Exercise goal
Search the material for "agent" and copy each line in which it is found.

Exercise materials
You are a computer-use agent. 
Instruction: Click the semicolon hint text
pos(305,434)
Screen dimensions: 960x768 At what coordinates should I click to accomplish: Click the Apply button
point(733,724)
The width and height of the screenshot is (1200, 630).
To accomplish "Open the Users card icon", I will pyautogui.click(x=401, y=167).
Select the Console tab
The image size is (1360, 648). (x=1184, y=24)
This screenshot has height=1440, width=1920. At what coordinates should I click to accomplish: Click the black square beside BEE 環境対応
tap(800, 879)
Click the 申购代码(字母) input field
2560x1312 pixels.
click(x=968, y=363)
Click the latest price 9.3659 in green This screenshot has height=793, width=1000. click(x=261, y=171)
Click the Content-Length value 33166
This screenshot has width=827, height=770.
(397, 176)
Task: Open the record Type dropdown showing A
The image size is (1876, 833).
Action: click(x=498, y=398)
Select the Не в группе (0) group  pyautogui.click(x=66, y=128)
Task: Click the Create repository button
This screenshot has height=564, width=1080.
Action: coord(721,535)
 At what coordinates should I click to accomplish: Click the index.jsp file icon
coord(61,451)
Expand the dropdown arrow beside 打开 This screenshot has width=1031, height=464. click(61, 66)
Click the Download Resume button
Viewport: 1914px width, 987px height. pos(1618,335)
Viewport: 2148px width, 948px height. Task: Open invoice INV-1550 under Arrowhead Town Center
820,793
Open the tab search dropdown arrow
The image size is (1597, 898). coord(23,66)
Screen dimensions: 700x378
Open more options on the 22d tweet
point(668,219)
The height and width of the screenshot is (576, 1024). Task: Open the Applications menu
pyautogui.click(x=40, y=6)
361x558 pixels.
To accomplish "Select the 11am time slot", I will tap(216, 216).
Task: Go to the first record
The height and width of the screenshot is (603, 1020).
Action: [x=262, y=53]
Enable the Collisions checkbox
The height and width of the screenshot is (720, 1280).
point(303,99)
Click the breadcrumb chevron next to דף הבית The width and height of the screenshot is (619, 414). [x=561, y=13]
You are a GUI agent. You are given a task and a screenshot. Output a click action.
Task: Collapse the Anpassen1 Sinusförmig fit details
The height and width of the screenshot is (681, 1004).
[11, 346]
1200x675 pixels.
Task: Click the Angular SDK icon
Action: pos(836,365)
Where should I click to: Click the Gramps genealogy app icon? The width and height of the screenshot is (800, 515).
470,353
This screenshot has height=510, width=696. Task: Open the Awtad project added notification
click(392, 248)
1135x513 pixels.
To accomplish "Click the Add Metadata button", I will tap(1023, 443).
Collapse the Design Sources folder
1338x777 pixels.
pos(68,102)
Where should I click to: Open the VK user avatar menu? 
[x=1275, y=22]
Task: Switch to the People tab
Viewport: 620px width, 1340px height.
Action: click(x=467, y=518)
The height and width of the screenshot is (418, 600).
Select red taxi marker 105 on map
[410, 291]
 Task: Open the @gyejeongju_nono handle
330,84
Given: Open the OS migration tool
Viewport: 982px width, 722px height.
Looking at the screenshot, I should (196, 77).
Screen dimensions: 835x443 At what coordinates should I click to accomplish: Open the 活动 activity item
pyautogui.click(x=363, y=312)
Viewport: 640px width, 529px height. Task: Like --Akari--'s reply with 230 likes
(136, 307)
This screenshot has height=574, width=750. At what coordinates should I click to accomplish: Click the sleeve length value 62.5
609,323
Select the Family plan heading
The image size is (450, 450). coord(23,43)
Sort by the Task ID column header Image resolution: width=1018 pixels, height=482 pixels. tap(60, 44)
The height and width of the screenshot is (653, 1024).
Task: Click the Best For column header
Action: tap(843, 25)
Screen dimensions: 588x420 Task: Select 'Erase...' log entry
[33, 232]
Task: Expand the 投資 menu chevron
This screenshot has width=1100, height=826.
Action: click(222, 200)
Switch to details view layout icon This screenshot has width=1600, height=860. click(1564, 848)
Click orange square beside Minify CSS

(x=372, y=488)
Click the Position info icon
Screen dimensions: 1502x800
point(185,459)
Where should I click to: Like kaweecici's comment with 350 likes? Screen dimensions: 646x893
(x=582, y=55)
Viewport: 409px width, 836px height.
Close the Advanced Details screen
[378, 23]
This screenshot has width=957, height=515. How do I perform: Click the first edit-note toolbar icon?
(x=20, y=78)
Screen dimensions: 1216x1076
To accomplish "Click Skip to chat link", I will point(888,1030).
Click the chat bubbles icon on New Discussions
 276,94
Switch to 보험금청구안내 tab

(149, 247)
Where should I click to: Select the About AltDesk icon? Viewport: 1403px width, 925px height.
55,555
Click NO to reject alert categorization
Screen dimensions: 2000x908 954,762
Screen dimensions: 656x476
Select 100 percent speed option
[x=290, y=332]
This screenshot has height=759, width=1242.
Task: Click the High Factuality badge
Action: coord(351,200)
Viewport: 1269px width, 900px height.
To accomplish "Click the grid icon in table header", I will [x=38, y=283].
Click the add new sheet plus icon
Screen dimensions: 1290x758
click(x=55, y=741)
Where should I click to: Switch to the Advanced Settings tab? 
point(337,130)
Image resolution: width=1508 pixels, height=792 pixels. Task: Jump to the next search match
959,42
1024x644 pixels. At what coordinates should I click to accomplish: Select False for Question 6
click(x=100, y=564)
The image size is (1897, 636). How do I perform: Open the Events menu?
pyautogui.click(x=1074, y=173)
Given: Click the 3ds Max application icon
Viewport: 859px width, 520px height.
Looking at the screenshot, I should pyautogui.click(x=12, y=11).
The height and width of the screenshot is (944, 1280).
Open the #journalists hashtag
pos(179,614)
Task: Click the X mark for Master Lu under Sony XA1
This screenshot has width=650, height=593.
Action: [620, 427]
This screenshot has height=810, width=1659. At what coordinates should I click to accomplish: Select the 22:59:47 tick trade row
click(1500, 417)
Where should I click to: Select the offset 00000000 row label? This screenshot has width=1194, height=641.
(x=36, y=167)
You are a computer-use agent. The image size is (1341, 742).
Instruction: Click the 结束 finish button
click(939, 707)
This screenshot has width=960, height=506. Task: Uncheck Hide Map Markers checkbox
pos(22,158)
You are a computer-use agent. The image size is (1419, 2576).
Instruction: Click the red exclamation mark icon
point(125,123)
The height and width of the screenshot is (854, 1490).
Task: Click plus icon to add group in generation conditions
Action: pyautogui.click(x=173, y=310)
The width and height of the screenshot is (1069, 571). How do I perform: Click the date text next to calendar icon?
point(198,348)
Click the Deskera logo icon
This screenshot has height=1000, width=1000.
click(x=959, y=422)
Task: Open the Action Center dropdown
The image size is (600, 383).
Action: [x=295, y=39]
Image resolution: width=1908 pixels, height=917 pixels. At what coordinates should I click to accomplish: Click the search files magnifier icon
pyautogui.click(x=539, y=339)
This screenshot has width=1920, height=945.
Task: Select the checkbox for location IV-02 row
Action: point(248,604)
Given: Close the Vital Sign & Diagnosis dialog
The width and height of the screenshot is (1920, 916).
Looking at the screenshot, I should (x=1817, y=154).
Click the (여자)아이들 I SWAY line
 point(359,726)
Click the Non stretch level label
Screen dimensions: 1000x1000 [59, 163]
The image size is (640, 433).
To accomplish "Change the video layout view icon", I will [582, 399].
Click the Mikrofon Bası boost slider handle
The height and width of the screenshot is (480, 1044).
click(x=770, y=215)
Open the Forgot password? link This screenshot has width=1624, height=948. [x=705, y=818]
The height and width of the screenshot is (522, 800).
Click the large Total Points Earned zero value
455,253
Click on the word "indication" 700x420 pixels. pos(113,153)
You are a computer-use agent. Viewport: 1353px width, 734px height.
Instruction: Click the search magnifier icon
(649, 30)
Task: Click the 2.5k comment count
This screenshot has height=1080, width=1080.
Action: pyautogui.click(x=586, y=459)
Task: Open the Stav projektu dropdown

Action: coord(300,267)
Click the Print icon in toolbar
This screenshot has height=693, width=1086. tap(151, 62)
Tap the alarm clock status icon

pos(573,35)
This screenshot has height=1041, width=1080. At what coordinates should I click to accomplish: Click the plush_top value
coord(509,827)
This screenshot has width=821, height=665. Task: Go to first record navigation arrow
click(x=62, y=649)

Exercise result
You are a computer-use agent. 
You are a GUI agent. You are given a task and a screenshot. Output a click action.
You are a computer-use agent. The image size is (1341, 742).
You are a computer-use agent. The image size is (1419, 2576).
You are a computer-use agent. Viewport: 1353px width, 734px height.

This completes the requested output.